A solo practitioner is about not being part of the herd.  Or part of the herd-mentality created in law school which has every single lawyer on virtually the same career path - working for another, preferably Big Law.  I've received many e-mails from law students who specifically state they wanted to work for themselves but "got caught up in the attitude at law school" and ending up doing what everyone else was doing and getting a job.  They became part of the herd and were led by the 5% who knew definitively where they wanted to go...Big Law.

Being a solo practioner is about self-empowerment, choice and taking absolute responsbility for your own actions, successes and failures. This is the reality.  If you do not understand you alone will be responsible for your actions it will be very hard to appreciate the career path you are travelling when becoming a solo practitioner.

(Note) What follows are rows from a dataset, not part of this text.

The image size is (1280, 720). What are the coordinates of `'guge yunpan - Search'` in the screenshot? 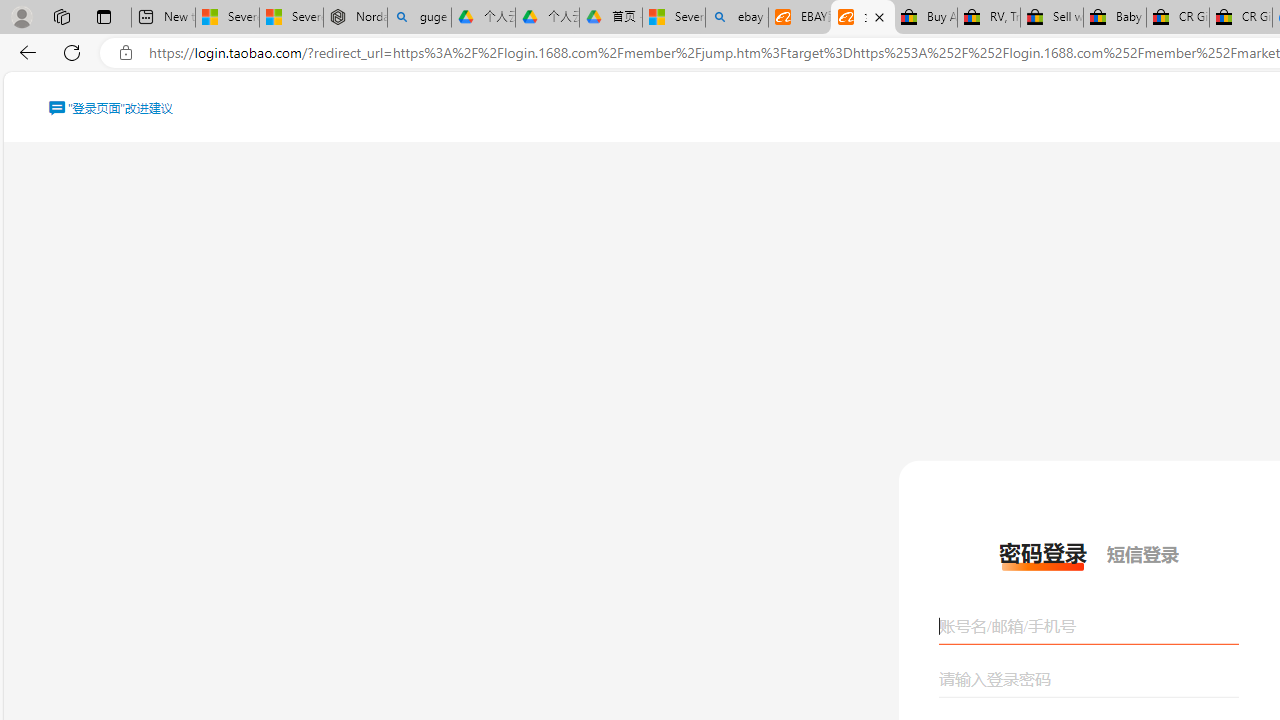 It's located at (418, 17).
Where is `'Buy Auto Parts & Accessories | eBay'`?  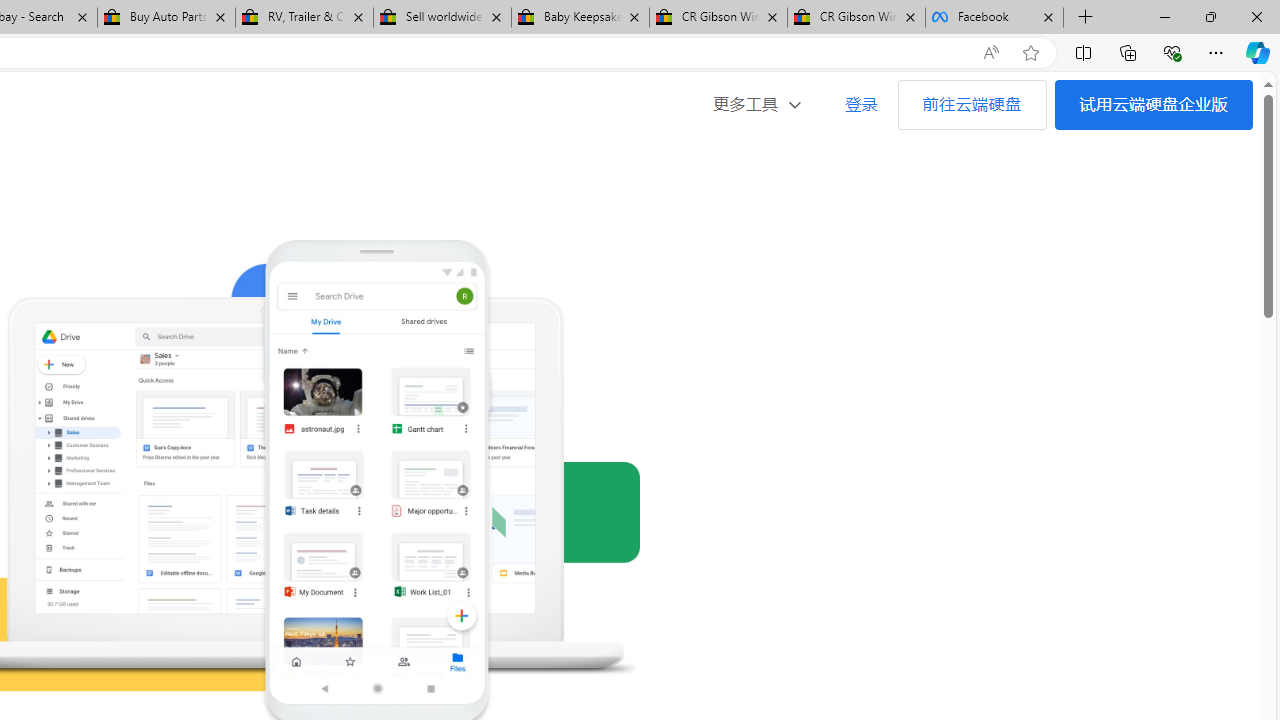
'Buy Auto Parts & Accessories | eBay' is located at coordinates (167, 17).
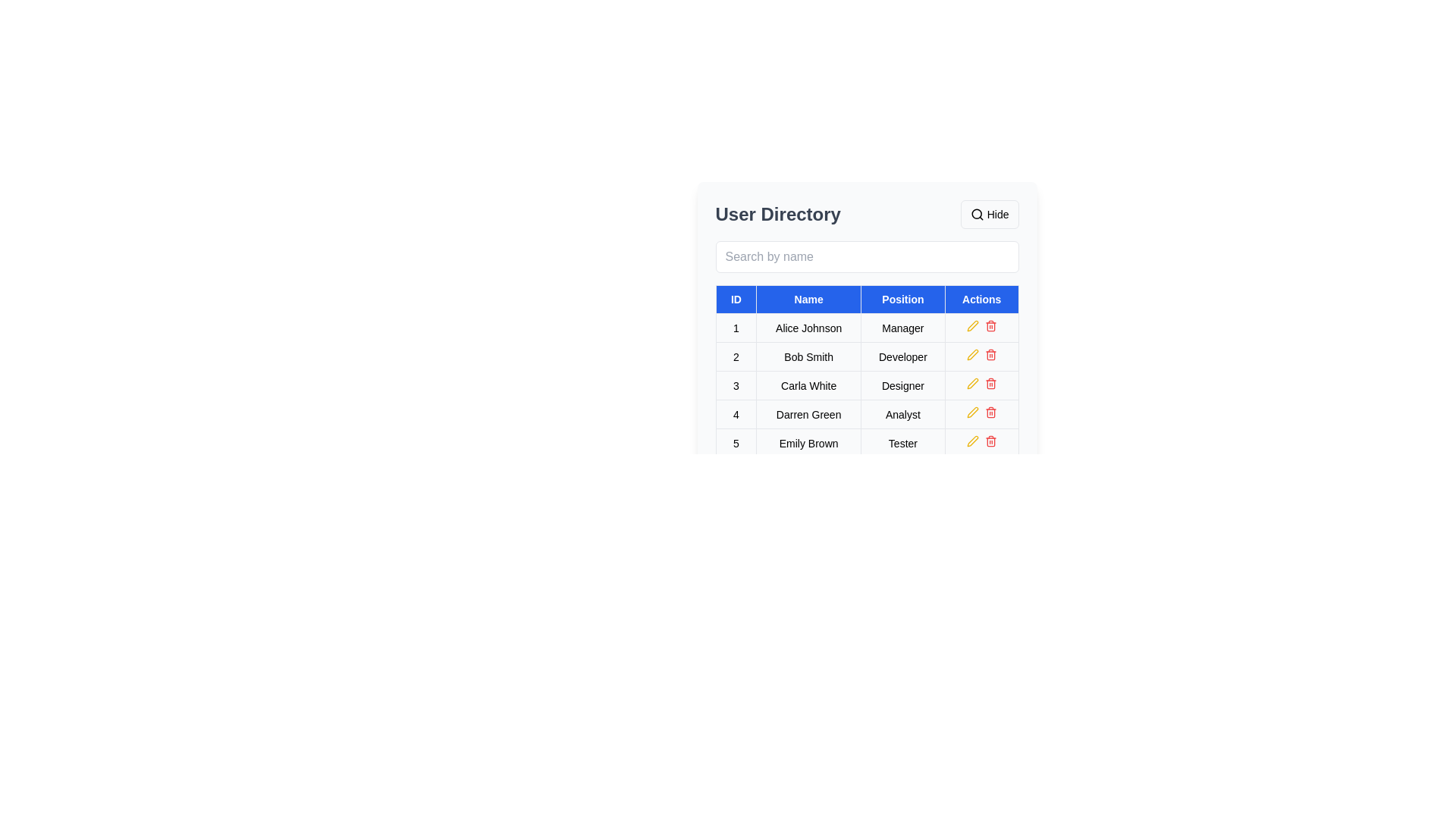 The height and width of the screenshot is (819, 1456). What do you see at coordinates (981, 443) in the screenshot?
I see `the delete icon button located in the last cell of the 'Actions' column in the 'User Directory' table to initiate the delete action` at bounding box center [981, 443].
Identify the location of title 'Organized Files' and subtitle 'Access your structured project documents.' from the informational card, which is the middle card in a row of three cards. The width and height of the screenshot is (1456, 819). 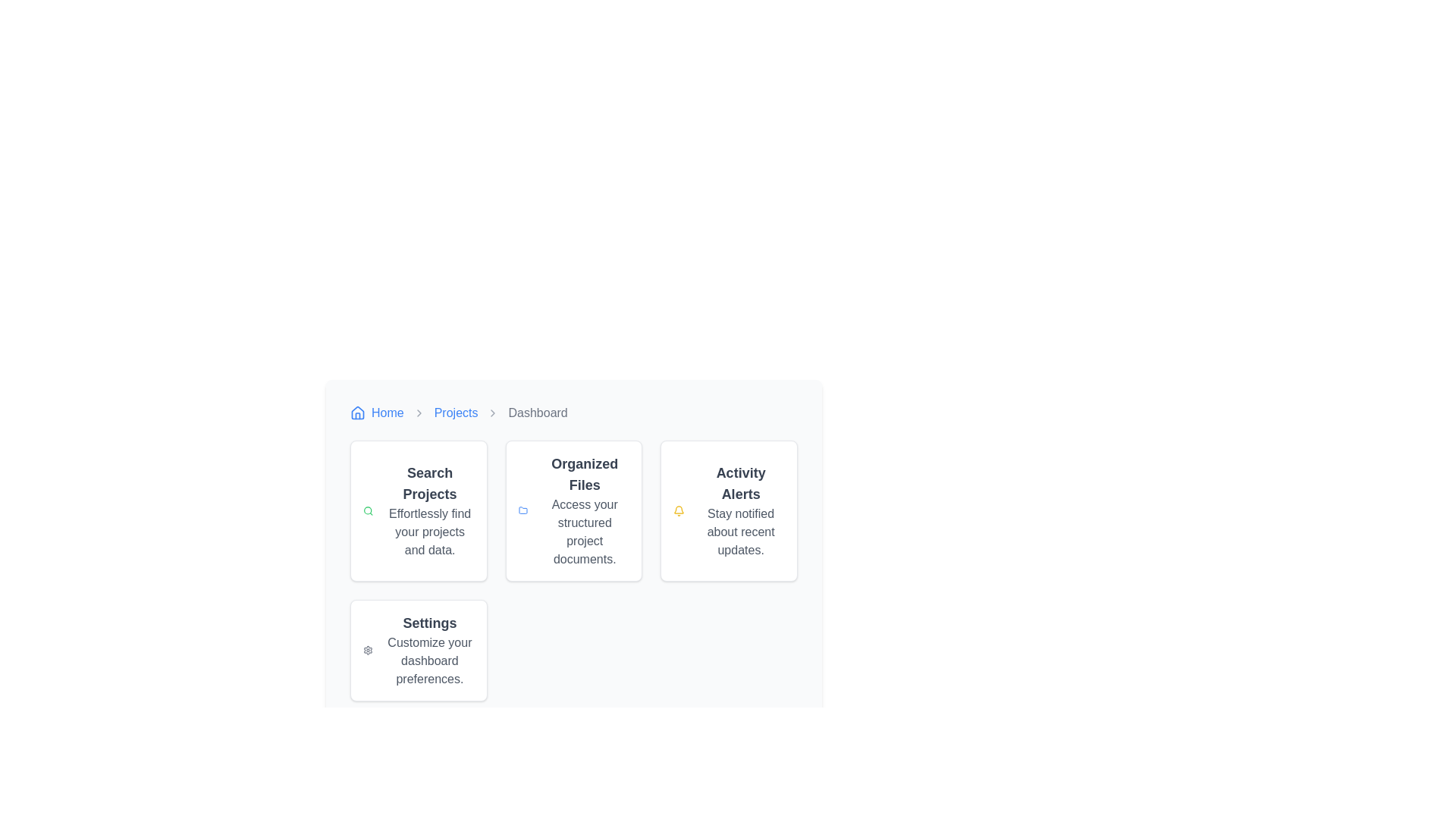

The ability to accept personal responsibility for work outcomes and to thrive under individual scrutiny improves your chances by 65 percent of successfully making the transition from working for a traditional large company to succeeding...at a small firm or as a (solo practitioner)

Peiperl, M., and Y. Baruch, 1997. "Back to Square Zero: The Post-Corporate Career."  Organizational Dynamics 25: 7-22

You alone are responsible for your successes and failures.

Whether by conscious choice or believing you have no other choice than solo practice, the issue is the same. However, knowing you are in control (for the most part) of this venture, you are eliminating a great deal of uncertainty because you have removed the external variables which lead to insecurity such as an employer, the employer's agenda, pleasing the employer, the employer's mismanagement which leads to your layoff, the possibility you are not the right color or gender or marital status or pedigree.  While there will always remain some degree of uncertainty in solo practice, a large part is removed because you know you are not going to fire yourself or knowingly create a failed practice.  You know your color, gender, marital status and pedigree and are quite proud of it.

Solos, however, deal with a different kind of uncertainty.  This includes bringing in enough of the right clients to sustain themselves over the life of their solo practice as well as getting the actual legal work done.  These skills can be learned and the pendulum on these uncertainties can swing towards greater certainty.

To countermand the solo's sense of uncertainty is the headiness of the achievement, self-employment on your terms, building something with your name on it, bringing in the clients and income to maintain a chosen lifestyle. It remains unquestionably one of the most powerful motivators for many who choose solo practice.  You work just as hard but on your own time schedule.  You are driven by your own work ethic in order to achieve those goals which are most important to you.  And these goals play a critical role in determining the character and structure of your solo practice. It's a symbiotic relationship.

If your ambition is Big Law that's terrific and congratulations for understanding the environment you believe you will thrive in as a lawyer.  I'm not here to dissuade you. But if the Big Law environment isn't where you will flourish and you are feeling like you are being led away from the solo or small firm option by the 'herd' then decide where you do fit into the 'herd."  Once you get a handle on where you fit in, (only your opinion matters) the options will make more sense and you can be a little more peaceful about your choices, whatever they may be.  Only then can you start successfully planning the present and the future.